Illumos Project のアナウンス

Oracle による Sun 買収から混迷状態が続いている OpenSolaris コミュニティですが、日本時間の 8 月 4 日未明に Illumos Project が 電話会議および Web セミナーでプロジェクトの発表を行いました。発表の内容については Illumos Project Announcement のページにてスライドと音声が利用できるようになっています。

この Illumos ですが、OpenSolaris の基本部分である OS/Net (ON) に対して、コミュニティ主体で完全オープンソースの派生プロジェクトとし、特定企業への依存を排しコミュニティとしてのアイデンティティを保ち、ディストリビューションを作るための最小構成相当のものをリリースすることを目標に掲げています。8 月 4 日の発表では vmware 環境上でのデモも披露され、環境は限定されるものの起動できる状況まで進んでいるようです。

現行の OpenSolaris ON は、確かにコードベースの大部分についてはオープンソースとしてソースコードが公開されていますが、いまなおソースが公開されていないコンポーネントが存在し、そのコンポーネントのバイナリがないと ON のビルドができない状況にあります。また、外部の開発者がコードを寄贈しようとしても権利関係の手続き ( SCA 署名 ) を行った上でバグ登録を行い、メーリングリストで議論するところまではできたものの、実際にコードベースに反映するのは旧 Sun の従業員だという事情もあり、オーナー企業の方針に左右されやすいという問題も内在していました。

また、ON についてのこういった問題は現在すでに派生プロジェクトとなっている Nexenta, BeleniX, Schillix, berliOS といった派生OSのプロジェクトメンバーにとっても重大な問題となっていたのではないかと思います。

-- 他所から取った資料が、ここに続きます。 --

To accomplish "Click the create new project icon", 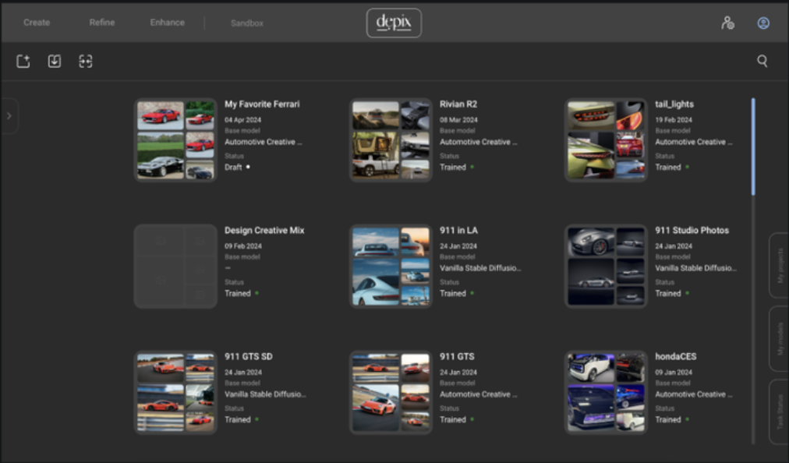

Oracle による買収の後、OpenSolaris コミュニティへの Oracle のかかわりが非常に希薄となっている現状 ( その一つの表れが前日の OGB 決議の件だと思います ) での今回の発表ですが、Webサイトやスライドの端々にそういった状況を打開しようとする意図が読み取れ、Illumos のサイトにはロゴの隣に リンカーンよろしく "Of the Community, By the Community, For the Community" と書かれています。現状に不満を言うのは簡単なことですが、それにとどまらず何をやるべきかを考えることが重要だという強いメッセージを個人的に感じました。今後の OpenSolaris がどの方向へ進んでいくのかということを考えるにあたり、この Illumos の動向は非常に重要になってくるのではないでしょうか。